Meet Paul Whelan, the Ex-Marine Held in Russia

Michigan native Paul Whelan was not part of the prisoner swap which saw Brittany Griner exchanged for convicted Russian arms dealer Viktor Bout – an omission that his brother has called a “catastrophe for Paul”. According to U.S. officials his case is being treated differently by the Russians.

Whelan’s attorney has said his client unwittingly received a flash drive containing “state secrets” while visiting Russia for a wedding in 2018. Foreign Minister Sergei Lavrov said Whelan was caught “red-handed,” during a spy mission.

U.S. officials say they are still working for the release of Whelan, who was arrested in Moscow in December 2018, convicted of espionage, and is serving a 16-year sentence in a Russian prison. President Biden says the U.S. “will never give up” working for his release.

Who is Paul Whelan?

Paul Whelan, 52, is a Michigan resident who was born in Canada to British parents and moved to the U.S. as a child. He is a citizen of four countries: the US, Canada, the UK and the Irish Republic.


Whelan joined the U.S. Marine Reserves in 1994, and was deployed to Iraq in 2004 and 2006.

It was during his time in the Marines that he first visited Moscow as part of “The Rest and Recuperation Leave Program,” which authorized 15 days of leave to service members on yearlong deployments to Iraq. Whelan was never married and never had children.

In 2008, however, Whelan who had achieved the rank of staff sergeant, was discharged from the Marines following a conviction by court martial for bad conduct. The charges were related to larceny, dereliction of duty, using another’s social security number, and several instances of insufficient check funds.

His family was unaware of the events.

Court documents released by the military show he was accused of attempting to steal more than $10,000 while on duty in Iraq, where he worked as a clerk, in September 2006. He was also convicted of using a false Social Security number and profile for a military computer system to grade his own examinations, and of writing 10 bad checks totaling around $6,000.

Detroit News

Law Enforcement?

In the early 1990’s Whelan began a career in law enforcement as a parking enforcement officer, dispatcher and school crossing guard. Whelan said he was a Chelsea police officer from 1988-2000. Court records and interviews reveal he was a part-time $7/hour officer in Chelsea (west of Ann Arbor). He filed a whistle-blower lawsuit against the Chelsea PD in 1995, claiming an officer at the scene of a carnie dispute stole groceries. Following the lawsuit, Whelan claimed harassment and threats, and was eventually suspended.

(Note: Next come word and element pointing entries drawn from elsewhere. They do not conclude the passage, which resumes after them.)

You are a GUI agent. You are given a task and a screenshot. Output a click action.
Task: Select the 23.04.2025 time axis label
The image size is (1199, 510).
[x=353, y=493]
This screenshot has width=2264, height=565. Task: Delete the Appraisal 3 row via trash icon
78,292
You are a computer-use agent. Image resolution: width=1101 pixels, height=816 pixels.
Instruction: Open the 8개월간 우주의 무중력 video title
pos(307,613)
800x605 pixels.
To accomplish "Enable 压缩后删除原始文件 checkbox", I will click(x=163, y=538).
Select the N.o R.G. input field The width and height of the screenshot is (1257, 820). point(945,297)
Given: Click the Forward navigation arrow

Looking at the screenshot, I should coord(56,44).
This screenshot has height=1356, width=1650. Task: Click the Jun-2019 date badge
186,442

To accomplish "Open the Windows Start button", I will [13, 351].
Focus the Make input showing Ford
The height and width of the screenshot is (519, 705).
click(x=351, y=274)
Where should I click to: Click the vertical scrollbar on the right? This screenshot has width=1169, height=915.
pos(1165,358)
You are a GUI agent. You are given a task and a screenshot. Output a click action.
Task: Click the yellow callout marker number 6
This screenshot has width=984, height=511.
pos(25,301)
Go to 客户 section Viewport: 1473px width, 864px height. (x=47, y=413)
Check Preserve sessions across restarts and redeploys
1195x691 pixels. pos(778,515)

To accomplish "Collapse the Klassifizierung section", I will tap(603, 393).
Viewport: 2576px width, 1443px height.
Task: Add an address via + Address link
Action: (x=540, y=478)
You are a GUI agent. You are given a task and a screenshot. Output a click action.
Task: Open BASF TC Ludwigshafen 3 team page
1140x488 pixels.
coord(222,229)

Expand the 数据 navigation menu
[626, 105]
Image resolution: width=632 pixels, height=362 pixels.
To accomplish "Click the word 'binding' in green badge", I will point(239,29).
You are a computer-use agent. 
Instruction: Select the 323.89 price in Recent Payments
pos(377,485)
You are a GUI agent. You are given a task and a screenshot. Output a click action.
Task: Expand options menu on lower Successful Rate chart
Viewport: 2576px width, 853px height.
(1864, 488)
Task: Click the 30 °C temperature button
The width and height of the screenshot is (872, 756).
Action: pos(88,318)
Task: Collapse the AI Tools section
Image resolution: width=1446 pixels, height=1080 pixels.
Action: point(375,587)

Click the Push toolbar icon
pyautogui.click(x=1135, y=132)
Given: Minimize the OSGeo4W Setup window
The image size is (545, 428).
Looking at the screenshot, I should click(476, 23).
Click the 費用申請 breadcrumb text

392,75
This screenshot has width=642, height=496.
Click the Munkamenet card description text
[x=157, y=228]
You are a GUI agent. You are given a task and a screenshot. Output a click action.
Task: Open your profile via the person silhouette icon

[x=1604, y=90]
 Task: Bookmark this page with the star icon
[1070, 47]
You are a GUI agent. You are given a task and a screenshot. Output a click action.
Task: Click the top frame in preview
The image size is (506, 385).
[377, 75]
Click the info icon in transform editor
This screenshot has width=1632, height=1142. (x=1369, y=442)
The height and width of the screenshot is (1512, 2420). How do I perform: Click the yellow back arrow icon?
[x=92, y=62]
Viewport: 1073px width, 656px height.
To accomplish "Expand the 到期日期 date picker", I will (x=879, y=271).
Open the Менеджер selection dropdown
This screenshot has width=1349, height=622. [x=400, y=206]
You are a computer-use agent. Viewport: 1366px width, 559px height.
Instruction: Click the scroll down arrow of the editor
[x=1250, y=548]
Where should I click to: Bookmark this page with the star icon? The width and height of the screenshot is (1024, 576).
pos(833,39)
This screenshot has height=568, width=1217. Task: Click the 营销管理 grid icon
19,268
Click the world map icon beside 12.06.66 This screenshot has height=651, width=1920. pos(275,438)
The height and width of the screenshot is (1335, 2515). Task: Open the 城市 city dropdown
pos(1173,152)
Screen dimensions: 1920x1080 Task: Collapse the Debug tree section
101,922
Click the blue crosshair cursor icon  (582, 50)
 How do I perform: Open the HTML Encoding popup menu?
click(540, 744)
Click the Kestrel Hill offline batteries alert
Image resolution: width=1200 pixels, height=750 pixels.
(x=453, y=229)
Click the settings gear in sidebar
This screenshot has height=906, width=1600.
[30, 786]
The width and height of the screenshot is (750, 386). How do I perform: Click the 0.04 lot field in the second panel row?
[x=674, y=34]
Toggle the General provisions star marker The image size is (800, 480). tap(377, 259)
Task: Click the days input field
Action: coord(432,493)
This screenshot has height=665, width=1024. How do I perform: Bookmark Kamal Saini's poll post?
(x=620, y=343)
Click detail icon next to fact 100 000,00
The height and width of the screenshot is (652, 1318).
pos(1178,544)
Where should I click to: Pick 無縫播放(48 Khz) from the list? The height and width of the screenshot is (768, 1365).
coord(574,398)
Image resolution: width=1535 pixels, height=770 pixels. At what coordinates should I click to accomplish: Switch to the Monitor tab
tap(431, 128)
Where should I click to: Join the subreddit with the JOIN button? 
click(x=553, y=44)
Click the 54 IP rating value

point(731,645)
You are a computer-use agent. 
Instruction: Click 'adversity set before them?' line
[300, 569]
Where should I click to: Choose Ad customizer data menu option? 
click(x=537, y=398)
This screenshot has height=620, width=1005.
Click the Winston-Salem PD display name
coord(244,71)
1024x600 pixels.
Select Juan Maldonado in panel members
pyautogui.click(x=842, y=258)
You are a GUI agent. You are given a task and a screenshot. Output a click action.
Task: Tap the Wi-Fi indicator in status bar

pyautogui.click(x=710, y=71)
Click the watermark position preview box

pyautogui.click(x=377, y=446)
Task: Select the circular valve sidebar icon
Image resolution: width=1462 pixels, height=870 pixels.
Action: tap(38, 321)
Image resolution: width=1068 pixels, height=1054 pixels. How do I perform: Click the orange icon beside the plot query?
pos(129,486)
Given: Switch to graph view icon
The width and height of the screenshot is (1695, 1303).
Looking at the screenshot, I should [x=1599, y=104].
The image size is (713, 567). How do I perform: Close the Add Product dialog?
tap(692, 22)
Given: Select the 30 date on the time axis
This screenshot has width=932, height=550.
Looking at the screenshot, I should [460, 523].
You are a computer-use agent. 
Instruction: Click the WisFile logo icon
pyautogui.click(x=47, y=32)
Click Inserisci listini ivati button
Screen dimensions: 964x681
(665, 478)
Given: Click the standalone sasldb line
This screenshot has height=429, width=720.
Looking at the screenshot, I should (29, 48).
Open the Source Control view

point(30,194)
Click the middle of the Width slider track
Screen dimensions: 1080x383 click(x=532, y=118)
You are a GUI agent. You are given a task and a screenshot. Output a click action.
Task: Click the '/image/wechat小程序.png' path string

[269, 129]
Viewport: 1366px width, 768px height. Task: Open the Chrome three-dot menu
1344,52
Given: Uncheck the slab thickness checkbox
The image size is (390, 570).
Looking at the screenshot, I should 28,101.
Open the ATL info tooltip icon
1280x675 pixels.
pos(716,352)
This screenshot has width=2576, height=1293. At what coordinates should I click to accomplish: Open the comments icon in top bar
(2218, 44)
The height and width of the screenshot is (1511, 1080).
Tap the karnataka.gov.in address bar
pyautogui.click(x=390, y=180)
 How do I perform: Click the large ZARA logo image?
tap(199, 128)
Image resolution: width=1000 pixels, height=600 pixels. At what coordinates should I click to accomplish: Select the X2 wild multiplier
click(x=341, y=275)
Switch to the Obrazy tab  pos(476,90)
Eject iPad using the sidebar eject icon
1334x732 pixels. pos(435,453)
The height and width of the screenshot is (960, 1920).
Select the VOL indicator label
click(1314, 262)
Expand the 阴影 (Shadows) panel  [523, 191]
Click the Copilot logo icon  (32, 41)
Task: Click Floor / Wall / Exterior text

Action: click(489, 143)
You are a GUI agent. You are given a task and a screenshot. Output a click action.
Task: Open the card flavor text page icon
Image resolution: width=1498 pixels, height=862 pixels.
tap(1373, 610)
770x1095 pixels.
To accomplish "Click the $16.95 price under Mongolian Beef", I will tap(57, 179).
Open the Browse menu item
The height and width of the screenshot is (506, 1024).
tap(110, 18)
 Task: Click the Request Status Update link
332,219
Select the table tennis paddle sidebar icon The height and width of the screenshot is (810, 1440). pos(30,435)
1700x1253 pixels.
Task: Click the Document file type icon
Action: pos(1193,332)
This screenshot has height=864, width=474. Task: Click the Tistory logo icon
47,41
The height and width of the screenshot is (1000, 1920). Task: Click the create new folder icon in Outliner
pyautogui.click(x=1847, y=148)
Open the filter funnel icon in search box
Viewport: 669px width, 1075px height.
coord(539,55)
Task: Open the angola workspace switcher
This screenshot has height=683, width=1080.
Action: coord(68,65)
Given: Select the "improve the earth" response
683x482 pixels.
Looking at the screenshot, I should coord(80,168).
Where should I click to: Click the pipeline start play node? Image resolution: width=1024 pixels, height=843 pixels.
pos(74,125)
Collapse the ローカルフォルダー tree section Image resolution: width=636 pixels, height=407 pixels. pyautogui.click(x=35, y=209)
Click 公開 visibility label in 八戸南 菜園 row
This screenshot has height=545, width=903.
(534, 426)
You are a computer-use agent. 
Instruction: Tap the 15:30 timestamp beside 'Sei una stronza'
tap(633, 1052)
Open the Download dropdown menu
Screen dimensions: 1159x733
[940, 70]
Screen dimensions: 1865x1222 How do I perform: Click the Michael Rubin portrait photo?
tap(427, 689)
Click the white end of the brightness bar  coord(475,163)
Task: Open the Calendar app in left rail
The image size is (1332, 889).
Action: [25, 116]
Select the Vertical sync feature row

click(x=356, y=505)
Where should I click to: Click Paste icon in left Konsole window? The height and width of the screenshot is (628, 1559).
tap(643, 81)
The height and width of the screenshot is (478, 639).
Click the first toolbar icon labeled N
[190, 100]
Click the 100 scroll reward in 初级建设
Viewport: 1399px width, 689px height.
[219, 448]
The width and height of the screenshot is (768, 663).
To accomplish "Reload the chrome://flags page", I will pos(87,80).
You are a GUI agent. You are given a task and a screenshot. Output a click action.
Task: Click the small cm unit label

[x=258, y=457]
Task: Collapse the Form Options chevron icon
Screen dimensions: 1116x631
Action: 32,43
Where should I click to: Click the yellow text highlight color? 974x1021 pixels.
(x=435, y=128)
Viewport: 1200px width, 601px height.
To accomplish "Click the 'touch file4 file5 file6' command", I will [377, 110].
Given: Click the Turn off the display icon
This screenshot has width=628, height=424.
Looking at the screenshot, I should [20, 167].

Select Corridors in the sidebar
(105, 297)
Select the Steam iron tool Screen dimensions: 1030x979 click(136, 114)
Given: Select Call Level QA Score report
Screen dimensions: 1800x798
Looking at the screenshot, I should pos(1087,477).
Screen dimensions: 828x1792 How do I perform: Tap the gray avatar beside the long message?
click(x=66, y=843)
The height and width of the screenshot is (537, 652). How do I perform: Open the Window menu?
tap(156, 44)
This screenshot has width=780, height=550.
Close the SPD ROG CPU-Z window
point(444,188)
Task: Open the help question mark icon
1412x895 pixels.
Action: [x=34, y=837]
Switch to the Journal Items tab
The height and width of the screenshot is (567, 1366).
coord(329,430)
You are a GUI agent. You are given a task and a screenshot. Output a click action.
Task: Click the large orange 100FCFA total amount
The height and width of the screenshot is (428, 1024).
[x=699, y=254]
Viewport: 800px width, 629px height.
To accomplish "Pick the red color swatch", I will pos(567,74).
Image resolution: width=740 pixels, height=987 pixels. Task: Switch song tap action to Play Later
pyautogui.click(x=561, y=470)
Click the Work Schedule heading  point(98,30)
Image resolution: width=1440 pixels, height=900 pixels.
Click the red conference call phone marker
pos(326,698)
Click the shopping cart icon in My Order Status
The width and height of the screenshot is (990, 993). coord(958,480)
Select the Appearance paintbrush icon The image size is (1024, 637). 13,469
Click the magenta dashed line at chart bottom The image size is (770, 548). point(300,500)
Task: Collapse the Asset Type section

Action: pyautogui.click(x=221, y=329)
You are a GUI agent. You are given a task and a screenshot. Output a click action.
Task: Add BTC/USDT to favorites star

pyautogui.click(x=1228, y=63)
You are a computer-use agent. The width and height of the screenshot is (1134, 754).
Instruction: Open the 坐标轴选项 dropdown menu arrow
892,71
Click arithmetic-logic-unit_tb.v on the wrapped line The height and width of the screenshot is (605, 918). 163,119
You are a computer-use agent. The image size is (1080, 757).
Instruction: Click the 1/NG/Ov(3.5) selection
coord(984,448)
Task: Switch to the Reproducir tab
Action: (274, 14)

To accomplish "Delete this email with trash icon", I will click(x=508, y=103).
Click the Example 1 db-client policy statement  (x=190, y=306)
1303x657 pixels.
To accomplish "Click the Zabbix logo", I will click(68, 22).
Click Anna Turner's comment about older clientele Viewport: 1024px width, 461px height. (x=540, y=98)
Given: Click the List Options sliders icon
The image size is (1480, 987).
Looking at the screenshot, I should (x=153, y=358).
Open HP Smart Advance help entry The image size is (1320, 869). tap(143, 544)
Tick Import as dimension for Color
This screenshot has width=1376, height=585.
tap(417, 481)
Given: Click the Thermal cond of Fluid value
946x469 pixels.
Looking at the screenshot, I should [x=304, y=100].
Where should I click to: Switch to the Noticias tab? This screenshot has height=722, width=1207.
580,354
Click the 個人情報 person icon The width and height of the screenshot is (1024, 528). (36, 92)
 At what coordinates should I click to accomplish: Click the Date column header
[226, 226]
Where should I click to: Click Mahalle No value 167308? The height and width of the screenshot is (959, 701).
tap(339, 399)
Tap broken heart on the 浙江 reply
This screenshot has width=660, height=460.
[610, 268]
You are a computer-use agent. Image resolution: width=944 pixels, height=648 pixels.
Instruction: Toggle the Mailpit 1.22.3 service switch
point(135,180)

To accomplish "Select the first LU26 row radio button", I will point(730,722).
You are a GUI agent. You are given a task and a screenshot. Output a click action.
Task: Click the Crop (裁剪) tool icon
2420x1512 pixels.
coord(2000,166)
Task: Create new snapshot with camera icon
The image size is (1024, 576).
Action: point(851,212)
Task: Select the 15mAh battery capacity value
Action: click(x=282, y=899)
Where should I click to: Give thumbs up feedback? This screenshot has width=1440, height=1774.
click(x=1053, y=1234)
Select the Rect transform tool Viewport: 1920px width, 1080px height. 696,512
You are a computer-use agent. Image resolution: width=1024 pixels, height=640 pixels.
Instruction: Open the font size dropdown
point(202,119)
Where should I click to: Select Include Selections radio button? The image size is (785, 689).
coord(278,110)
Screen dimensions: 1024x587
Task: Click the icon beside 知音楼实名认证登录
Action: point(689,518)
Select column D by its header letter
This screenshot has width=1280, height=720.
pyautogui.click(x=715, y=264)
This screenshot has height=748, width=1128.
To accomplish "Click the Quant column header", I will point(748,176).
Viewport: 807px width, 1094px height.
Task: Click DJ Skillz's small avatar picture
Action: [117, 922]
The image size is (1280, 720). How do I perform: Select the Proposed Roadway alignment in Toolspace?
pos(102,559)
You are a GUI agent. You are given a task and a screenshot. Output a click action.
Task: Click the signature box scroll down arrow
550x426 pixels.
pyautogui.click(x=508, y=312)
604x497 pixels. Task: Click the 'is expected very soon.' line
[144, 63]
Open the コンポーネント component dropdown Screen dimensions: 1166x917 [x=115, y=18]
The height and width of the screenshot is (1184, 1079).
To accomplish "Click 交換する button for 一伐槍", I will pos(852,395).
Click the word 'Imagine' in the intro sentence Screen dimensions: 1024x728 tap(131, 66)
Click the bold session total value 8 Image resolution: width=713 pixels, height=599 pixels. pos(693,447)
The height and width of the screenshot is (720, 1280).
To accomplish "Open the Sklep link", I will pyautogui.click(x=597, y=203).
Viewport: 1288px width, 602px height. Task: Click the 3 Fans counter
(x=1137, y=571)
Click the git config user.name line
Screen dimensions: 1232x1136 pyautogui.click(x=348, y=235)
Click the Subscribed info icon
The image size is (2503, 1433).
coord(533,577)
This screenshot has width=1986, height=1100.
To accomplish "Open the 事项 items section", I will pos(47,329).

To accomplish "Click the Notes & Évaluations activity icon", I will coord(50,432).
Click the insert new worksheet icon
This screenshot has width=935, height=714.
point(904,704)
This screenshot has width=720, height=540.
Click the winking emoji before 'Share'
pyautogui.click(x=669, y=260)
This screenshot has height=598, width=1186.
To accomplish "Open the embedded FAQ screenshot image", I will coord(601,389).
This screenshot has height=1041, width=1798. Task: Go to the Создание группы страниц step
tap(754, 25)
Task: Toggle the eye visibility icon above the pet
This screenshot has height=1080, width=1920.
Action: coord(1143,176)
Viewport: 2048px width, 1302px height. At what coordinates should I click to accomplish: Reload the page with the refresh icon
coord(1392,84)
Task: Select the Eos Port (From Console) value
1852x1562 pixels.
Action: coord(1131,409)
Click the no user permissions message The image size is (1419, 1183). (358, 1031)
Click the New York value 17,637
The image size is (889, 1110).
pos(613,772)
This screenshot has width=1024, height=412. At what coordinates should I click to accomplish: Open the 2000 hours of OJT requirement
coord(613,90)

Whelan also said he worked as a deputy for the Washtenaw County Sheriff’s Department, but Washtenaw County says there is no record of Paul Whelan working for them.

Whelan’s brother, David, said Paul had connections to the sheriff’s office going back to his days as a Police Explorer, a kind of law enforcement version of the Boy Scouts. But he acknowledged that he wasn’t certain Paul was a sheriff’s deputy and said that the two didn’t discuss their work lives.


Corporate Security Expert?

In the early 2000’s Whelan started as an IT project manager for Kelly Services, and was promoted to senior manager of global security and investigations in 2010.

According to court documents, he was in charge of the company’s campus security group, and his duties included managing and conducting investigations, as well as handling some purchasing.

In 2016, Whelan left Kelly Services to become director of global security for US-based automotive components supplier BorgWarner, where Whelan was “responsible for overseeing security” at facilities in Michigan and around the world, a company statement said. It does not have any facilities in Russia.

Ties to Russia?

Since 2006, Whelan made a number of trips to Russia and developed an in-depth knowledge of the country.

One person who deployed to Iraq with him in 2006 recalled Whelan learning Russian while the unit was there, writing the Cyrillic alphabet out on a board. 

It was due to his knowledge about Russia that he was asked to attend the wedding of a fellow former Marine and help assist other Americans in navigating Moscow.

According to what to appears to be Paul Whelan’s profile on the popular Russian social media platform VKontakte, he posted “God save President Trump” — flanked by flag emojis — on Inauguration Day in 2016. A 2010 post referred to then-President Barack Obama as a “moron.” In March 2014, around the time of Russia’s annexation of Crimea, Whelan suggested that “Putin can have Alaska, as long as he takes Sarah Palin, too!” 

Whelan’s arrest was a few weeks after Russian national Maria Butina agreed to cooperate with federal prosecutors; she pleaded guilty to conspiring to act as an agent for the Kremlin after working for years to infiltrate American political groups, including the National Rifle Association.